What to do -
1 – In the loader registry article below, what does the Tushare loader's daily() method return for an A-share ETF like 510300.SH?
2 – Continue the loader registry article below, starting after its last sentence.

Chapter 2 of 5 11m Article Audio Video Learning path

The Loader Registry: How 18 Data Sources Stopped Fighting Each Other

When one tool call can return eighteen different answers for the same symbol, the only safe move is a single chokepoint — and centralizing it eliminates an entire class of bugs.

Key Takeaways

  • The bug moves downward. A swarm worker's hallucinated price was a symptom; the cause was fifty uncentralized data fetches; the fix was the loader registry at the bottom.
  • A loader registry is not a list of sources. It is a contract: OHLC sanity at the boundary, fallback chains by IP-ban risk, cache with staleness guard, PIT-safe fundamental enrichment.
  • Eighteen sources exist not because the author is indecisive but because each market has different failure modes — China A-share has IP-ban risk; US has data fragmentation; crypto has venue fragmentation. One chokepoint absorbs all of that.
  • Centralizing market data was the precondition for everything else in this series. Without it, the provider capability layer (next chapter) would have inherited the same fifty-shapes-of-truth problem.

---

Here is a function call that returned the wrong answer without throwing an exception. In the Vibe-Trading source tree under agent/src/market_data.py, the Tushare loader exposes a method called daily() that, for an A-share ETF like 510300.SH, returns an empty DataFrame. No error. No warning. Just an empty frame that the calling code interprets as "no trading happened on those days." The trading day did happen. The loader is wrong.

Entries provided -
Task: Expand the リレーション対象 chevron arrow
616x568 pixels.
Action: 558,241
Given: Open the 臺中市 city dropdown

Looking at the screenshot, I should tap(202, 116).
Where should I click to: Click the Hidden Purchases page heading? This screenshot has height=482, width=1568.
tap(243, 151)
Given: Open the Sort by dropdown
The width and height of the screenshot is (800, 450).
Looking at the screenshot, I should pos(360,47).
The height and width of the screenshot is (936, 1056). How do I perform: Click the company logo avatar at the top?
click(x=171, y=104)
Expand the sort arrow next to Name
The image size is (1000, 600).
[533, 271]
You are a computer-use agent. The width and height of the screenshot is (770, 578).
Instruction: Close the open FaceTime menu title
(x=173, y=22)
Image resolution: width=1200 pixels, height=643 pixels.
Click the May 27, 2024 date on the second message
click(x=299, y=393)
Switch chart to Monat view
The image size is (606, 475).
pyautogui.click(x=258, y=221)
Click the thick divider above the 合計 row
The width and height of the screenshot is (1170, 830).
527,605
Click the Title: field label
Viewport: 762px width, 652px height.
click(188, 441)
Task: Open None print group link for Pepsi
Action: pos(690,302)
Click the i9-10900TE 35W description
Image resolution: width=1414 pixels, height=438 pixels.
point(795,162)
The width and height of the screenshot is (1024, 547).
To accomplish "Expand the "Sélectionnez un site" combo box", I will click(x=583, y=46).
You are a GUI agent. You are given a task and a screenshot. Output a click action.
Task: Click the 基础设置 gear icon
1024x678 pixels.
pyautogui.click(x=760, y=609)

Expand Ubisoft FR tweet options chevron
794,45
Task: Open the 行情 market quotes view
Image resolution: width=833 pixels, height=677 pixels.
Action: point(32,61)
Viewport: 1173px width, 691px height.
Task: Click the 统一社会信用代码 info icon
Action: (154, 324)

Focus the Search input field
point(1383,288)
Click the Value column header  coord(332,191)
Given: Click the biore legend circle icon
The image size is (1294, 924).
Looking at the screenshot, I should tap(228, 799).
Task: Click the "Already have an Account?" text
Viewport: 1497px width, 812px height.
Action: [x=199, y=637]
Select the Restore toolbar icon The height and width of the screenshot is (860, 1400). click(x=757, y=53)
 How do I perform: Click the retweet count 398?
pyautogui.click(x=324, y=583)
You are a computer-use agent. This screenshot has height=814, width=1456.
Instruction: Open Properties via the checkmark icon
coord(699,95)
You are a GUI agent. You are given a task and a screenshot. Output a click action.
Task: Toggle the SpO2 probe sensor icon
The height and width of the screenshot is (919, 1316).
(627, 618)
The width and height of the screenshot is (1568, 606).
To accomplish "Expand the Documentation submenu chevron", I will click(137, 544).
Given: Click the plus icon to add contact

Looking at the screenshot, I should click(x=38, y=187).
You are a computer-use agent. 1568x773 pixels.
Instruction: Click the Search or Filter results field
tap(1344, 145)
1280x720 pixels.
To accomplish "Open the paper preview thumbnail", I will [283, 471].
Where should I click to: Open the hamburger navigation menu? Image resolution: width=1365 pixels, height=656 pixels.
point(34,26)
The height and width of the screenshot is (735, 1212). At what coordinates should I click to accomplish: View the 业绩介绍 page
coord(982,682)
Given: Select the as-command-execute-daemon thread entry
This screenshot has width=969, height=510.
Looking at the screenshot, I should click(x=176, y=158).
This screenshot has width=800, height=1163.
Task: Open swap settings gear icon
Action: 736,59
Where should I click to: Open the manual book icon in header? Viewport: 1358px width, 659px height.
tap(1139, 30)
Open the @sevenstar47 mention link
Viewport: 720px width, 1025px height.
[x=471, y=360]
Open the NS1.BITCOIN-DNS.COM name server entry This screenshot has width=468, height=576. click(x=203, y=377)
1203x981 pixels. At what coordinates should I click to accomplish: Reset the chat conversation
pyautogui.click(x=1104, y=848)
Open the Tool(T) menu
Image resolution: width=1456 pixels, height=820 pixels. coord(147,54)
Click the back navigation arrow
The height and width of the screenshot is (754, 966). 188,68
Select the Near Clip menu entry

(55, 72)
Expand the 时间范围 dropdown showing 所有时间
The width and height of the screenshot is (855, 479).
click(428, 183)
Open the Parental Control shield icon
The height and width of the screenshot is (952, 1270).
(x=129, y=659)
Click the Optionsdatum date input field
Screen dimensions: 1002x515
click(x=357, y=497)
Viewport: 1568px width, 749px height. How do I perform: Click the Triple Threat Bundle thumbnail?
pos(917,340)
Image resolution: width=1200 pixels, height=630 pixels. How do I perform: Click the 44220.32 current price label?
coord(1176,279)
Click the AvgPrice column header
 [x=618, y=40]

Responses in order -
1 – An empty DataFrame, with no error or warning.

2 –
This is the canonical shape of every data-layer bug I want to discuss in this chapter. The bug is invisible from the call site. It looks like a market that did nothing, when in fact the data source simply did not know how to ask for that instrument. The fix landed on 2026-06-26 in pull request #315, and it is worth reading for its parsimony: ETFs route to fund_daily(), indices to index_daily(), HK equities to hk_daily(). The bug existed for months because nobody had built the routing layer that the call site assumed was there.

The lesson is not "fix the tushare loader." The lesson is: a market-data call site should not be choosing between sources, choosing between endpoints, or choosing between fallback chains. It should be calling one chokepoint. When that chokepoint does not exist, every consumer of market data reimplements it badly, in its own shape. The NVDA incident I opened the series with — fifty swarm workers writing fifty yfinance snippets — was the architectural symptom of the same disease.

Imagine you are operating a quant research platform. Your agent loop calls get_market_data("NVDA", days=30). Behind that single call, the loader registry runs an ordered decision tree: which market? which source is best for that market today? which fallback if that source fails? what is the cache? what does OHLC integrity look like at the boundary? Each of those questions is non-trivial. The right answer is to ask them once, in one place, and to make every consumer — backtests, swarm workers, the Web UI, the MCP server — go through the same gate.

Vibe-Trading does exactly this, and the consequences ripple outward. I want to walk through the design in three steps: the contract the loader enforces, the fallback chains it picks from, and the integrity checks that sit at the boundary. Then I want to show why centralizing this was the precondition for the swarm-grounding fix in PR #199 — because without the registry, you cannot give fifty workers a "use this one tool" instruction that actually means anything.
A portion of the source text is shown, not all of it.